Und bei Kälte plappert dein Geist dann vielleicht: „Brrr, die Kälte fühle ich bis in die Knochen.“ „Ich bin diesem Wetter schutzlos ausgeliefert.“ „Wie wird mir jemals wieder warm werden?“

Solche Gedanken kommen aber auch ganz alltäglich und unabhängig von Extremen vor. Auch bei weitaus milderem Wetter mögen Gedanken auftauchen wie zum Beispiel: „Jetzt ein heißer Tee….“ „Hätte ich bloß meine dicken Socken angezogen.“ „Statt zu meditieren wäre es viel schöner im See zu baden.“ „Es ist gerade viel zu warm, um irgendwo stillzusitzen.“

Das hilft um deinen Geist vom Wetter zu lösen

Wenn die Gedanken Fahrt aufnehmen und ich mich mehr mit dem Wetter beschäftige, statt zur Ruhe zu kommen, dann sage ich mir im Geiste „Hey, es ist das Wetter.

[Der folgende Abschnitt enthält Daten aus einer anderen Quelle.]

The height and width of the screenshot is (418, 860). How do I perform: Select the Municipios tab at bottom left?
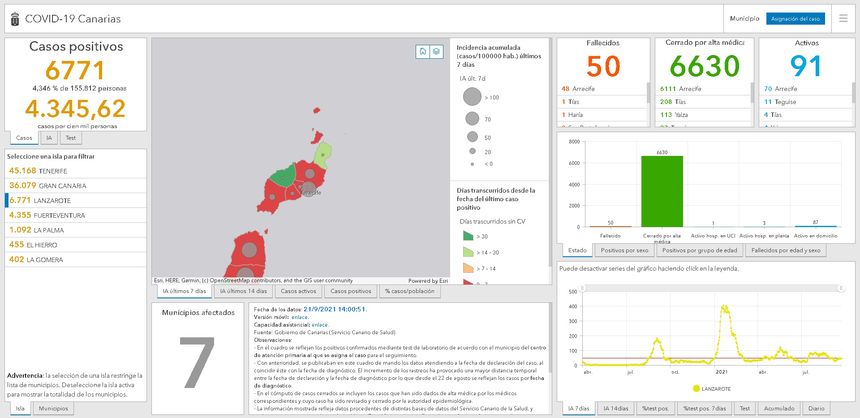click(54, 409)
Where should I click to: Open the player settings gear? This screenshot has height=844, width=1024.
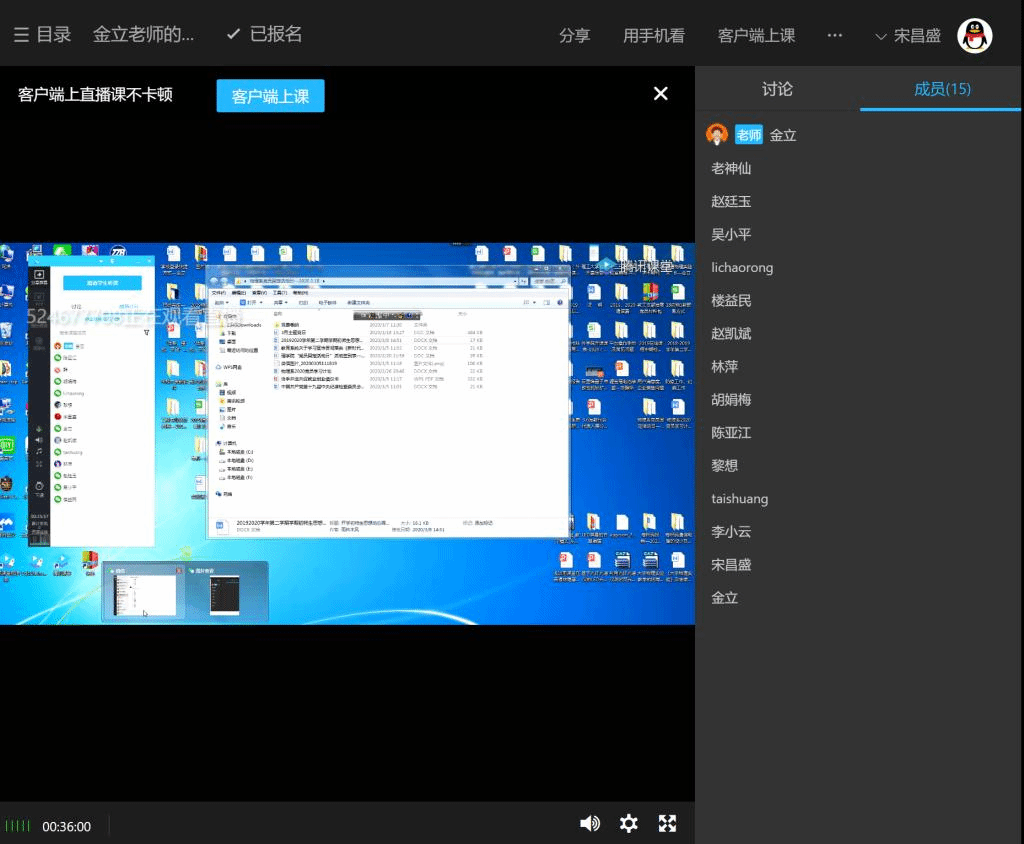628,823
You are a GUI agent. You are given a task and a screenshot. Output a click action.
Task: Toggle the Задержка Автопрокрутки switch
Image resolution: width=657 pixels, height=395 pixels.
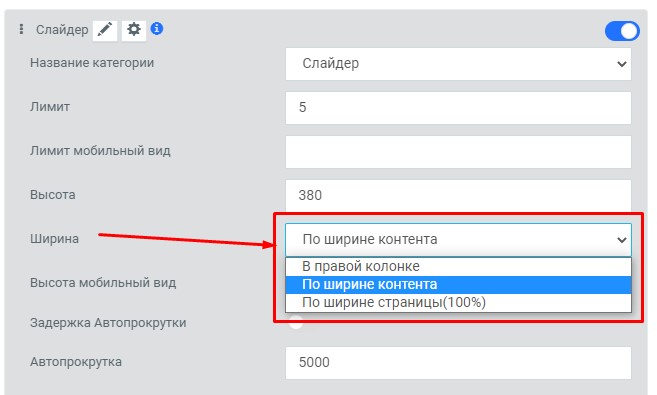[296, 323]
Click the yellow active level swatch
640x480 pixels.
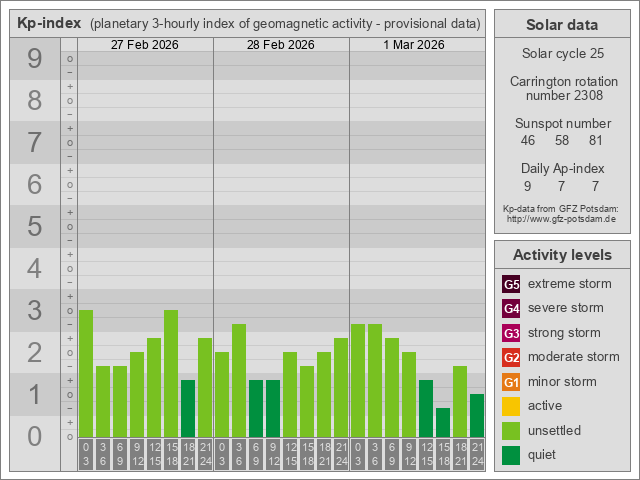tap(511, 406)
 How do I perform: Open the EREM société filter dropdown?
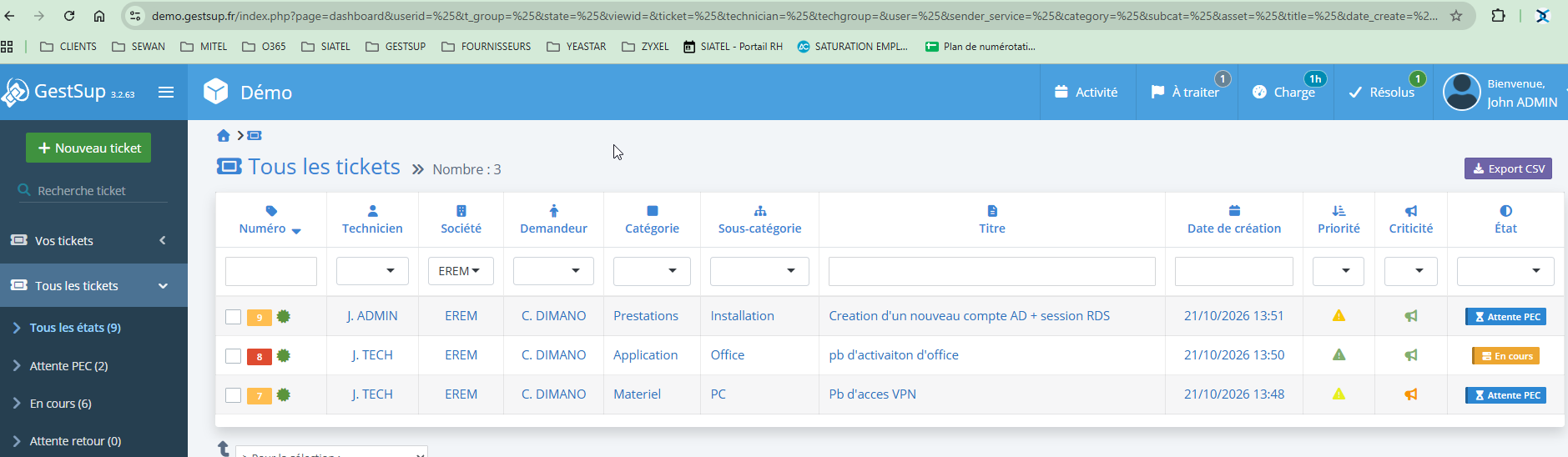[461, 271]
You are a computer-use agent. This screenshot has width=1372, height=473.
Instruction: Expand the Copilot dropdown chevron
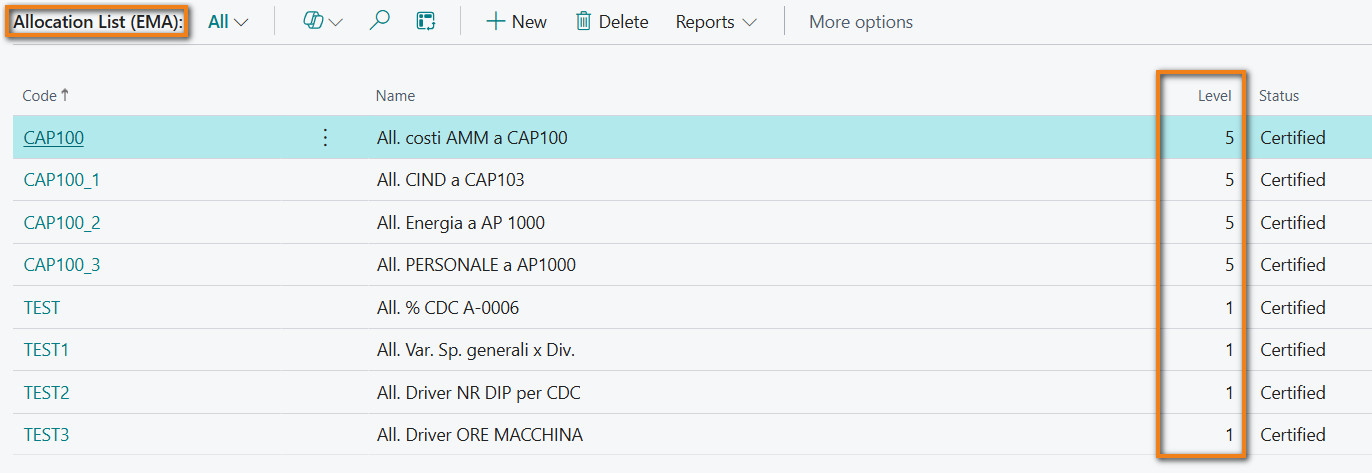click(x=335, y=22)
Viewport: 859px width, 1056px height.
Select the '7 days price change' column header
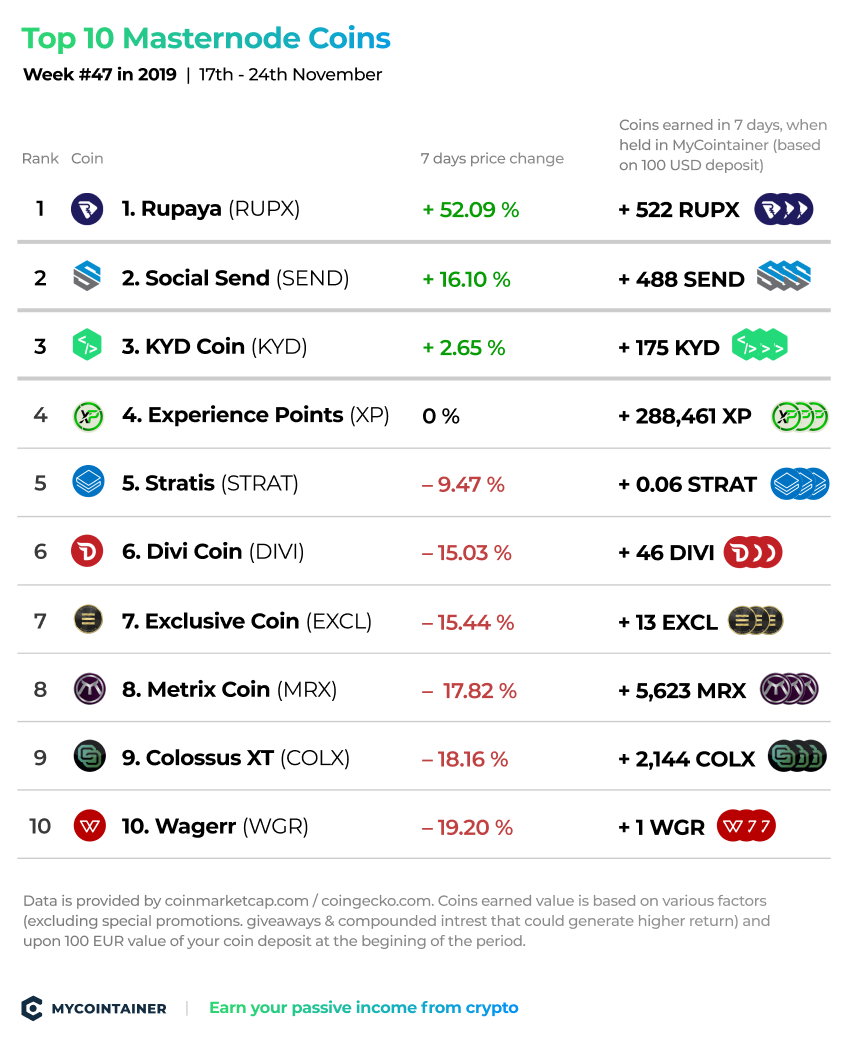[x=492, y=158]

Das kannst du nicht ändern.“ Ah, stimmt. Da war doch was. Achtsam sein heißt auch, Dinge klar zu erkennen, die ich nicht ändern kann, statt mich daran abzuarbeiten.

Dann lenke ich meine Aufmerksamkeit zurück auf die Gegenwart und beobachte, was gerade passiert, statt mir Gedanken zu machen. Ich erlebe diesen Moment ganz bewusst über meine Sinneswahrnehmungen.

Vielleicht ist es gerade die Schweißperle auf meiner Stirn, die in meinem Gesicht herabläuft und ich nehme wahr, wie kitzelig das ist. Oder ich bemerke die Gänsehaut, weil mir ein Schauer durch den Körper läuft.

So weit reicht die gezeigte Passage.